Minit Turns Play Into Work and Work Into a Soul-Crushing Career

Games Reviews Minit
Minit Turns Play Into Work and Work Into a Soul-Crushing Career

Minit is an adventure with a twist. Your journey starts with your cute little duck-looking character leaving its tiny home and venturing into a countryside fraught with danger. The game’s black-and-white world has an archaic aesthetic that resembles the first Zelda played on an original Macintosh, a retro style that stands out amid all the 8- and 16-bit tributes we’ve seen over the last decade. You’ll quickly find a sword, and kill some crabs, and perhaps talk to a friendly NPC or two. And then, after a minute, your character automatically dies, and you’ll press a button to continue.

Minit is an adventure with a twist. After that first death you wake up back in the same house. If you got the sword during that first life, you’ll still have it now. In fact anything you accomplished in your previous life will persist into this new one, although whatever enemies you killed or bushes you chopped up will be back like nothing happened. Now that you don’t need to spend time finding that sword you can get a little bit farther, maybe visiting a bar with two people who need help, or discovering a locked lighthouse on the game’s southwestern shore. These little puzzles will need to be solved to keep moving throughout the game. And then, after a minute, your character dies, and you’ll press a button to continue.
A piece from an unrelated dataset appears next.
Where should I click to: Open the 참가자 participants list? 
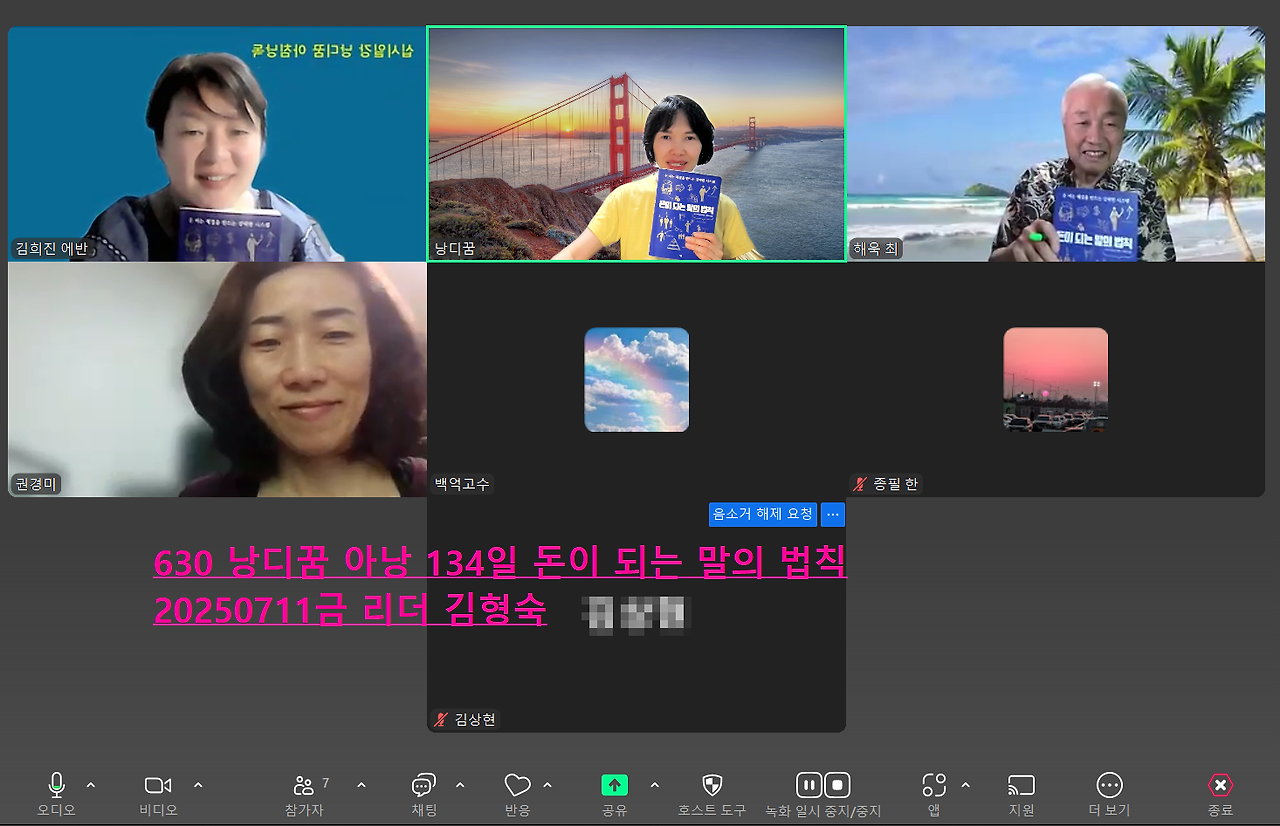[x=305, y=784]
Minit is an adventure with a twist. Now you know to sprint out of that house and head straight to whatever problem you have to figure out. In one minute you might have just enough time to find the key that unlocks that lighthouse, or to help the bartender with his simple task. If you’ve already done both of those, you can use that minute to push out farther and see what else this world has to offer. New NPCs with new problems await, along with new enemies with new patterns and attacks. You might even find a new home that you can start from whenever your time runs out. And then, after a minute, you die, and you press that button, and you start again from the trailer or hotel you found on your last run.
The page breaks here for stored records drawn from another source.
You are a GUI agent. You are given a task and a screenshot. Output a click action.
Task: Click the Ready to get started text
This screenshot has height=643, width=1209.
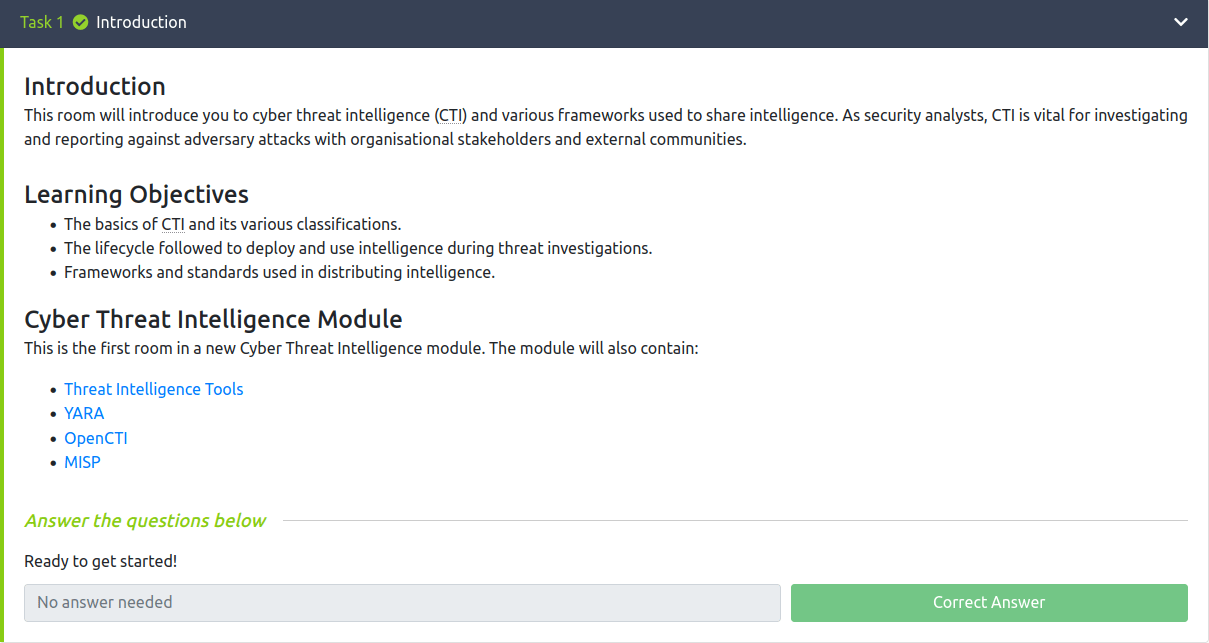click(x=103, y=561)
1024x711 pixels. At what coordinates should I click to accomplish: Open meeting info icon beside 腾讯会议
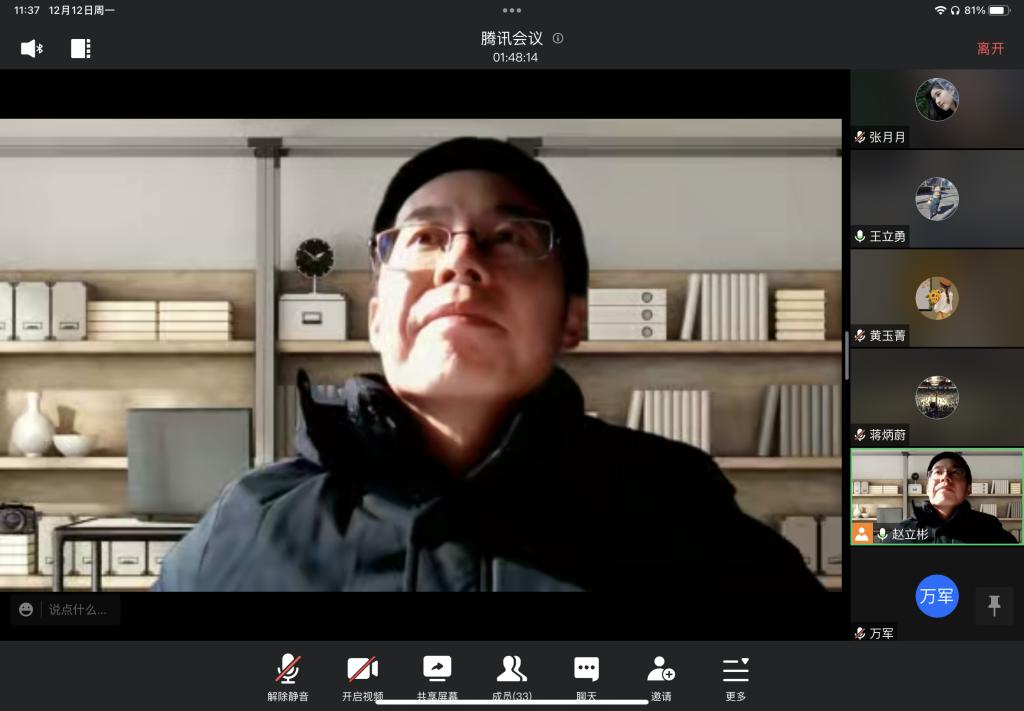[558, 38]
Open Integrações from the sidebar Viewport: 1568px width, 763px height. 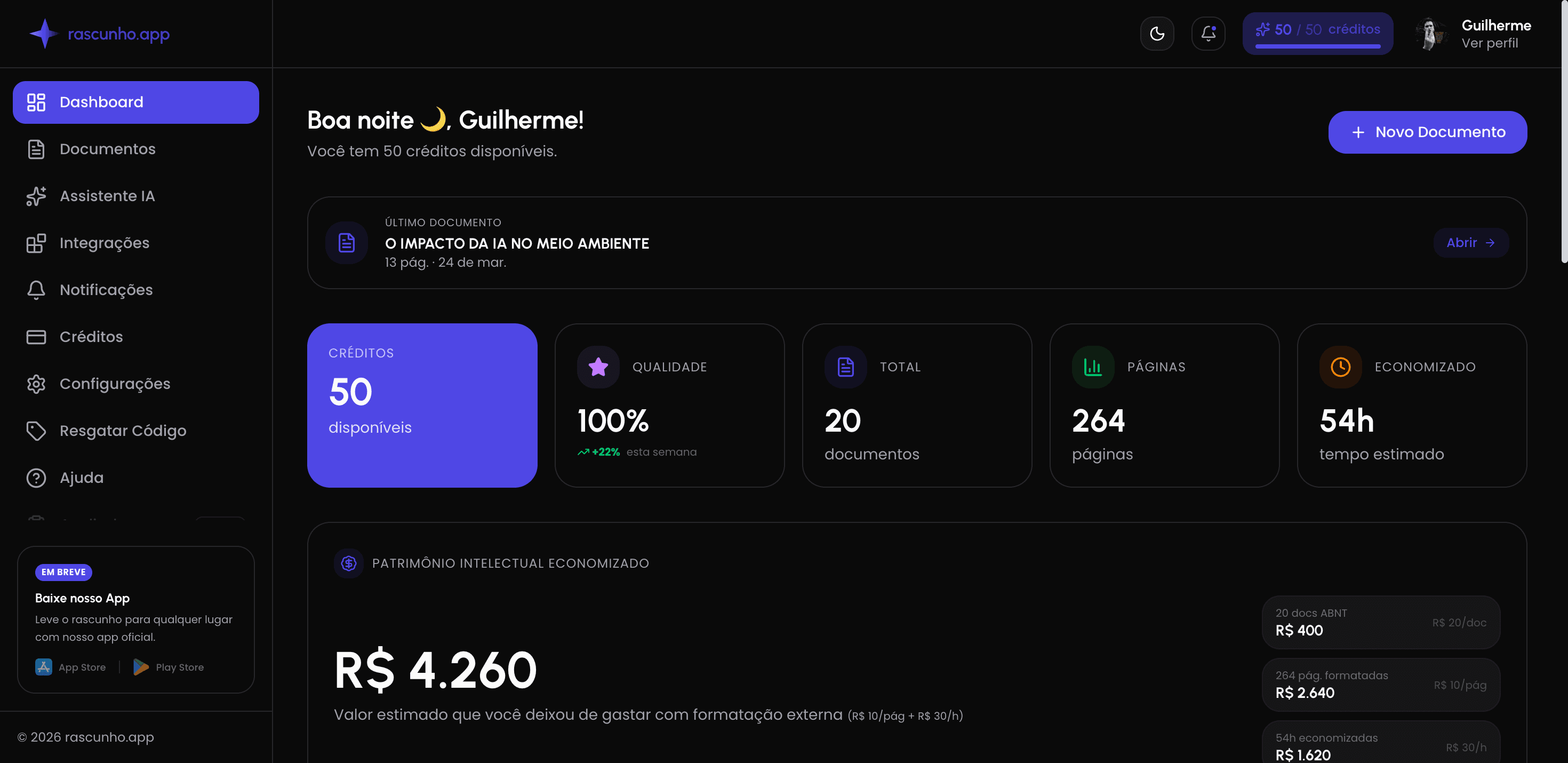coord(103,242)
Minit is an adventure with a twist, but you don’t have time to think about that right now. You have to move as fast as possible, cutting the tightest, straightest possible line between you and your new goal, running past the enemies and swiping your sword at the perfect moment to cut down that tree that blocks your path, because by the time you get to the screen you’re headed to you’ll only have twenty seconds left before you have to start again. If you’re focused and know exactly what you have to do you might help that critter find his lost credit card, or convince the animal hiding in the trees to return to the hotel whose pool you have to visit in order to get the flippers that will let you walk through water. There’s no time for lollygagging now because you know that, after a minute, you’ll die, and press a button, and start again, and again, and again.

Minit is an adventure with a twist and also a critique of capital split up into tiny bite-sized chunks and told through adorable animals in a sparsely drawn fantasy land. After enough stop and start minutes you’ll realize a factory is running roughshod over this place, polluting the land and working some of its employees to the bone while firing others whose jobs can now be done by machines. Behind it all is a maniacal manager prioritizing productivity over all else. After all these minutes and all these lives the true story reveals itself, and to reach the end you have to collect item after item, life after life, to eventually have the skills necessary to grind the factory to a halt. Even after realizing this it’ll take many minutes and many lives to finish everything you know you need to do, tiny bits of incremental progress in-between passages of rote, mundane, repetitive busy work. If it starts to feel like a job, well, maybe that’s the game’s point. The factory is Minit itself, its employees all of us who play the game, and its dictatorial boss the developers who put us through these paces again and again and again in hopes of the smallest iota of progress. Like the unending and uncaring work shifts that eat up our days until we die, we expend most of our vital energy redoing the same soul-killing nonsense over and over. It is one of the most effective metaphors for the exploitation of the working class seen in videogames. The minutes pass, we experience multiple tiny deaths every day doing the job we’re expected to do. And we press a button, and we do it again.

Minit is an adventure with a twist—an adventure that turns into work, and a twist that turns into as much of an anchor as any unfulfilling day job.


Minit was developed by JW, Kitty, Jukio and Dom, and published by Devolver Digital. Our review is based on the PlayStation 4 version. It is also available for the Xbox One and PC.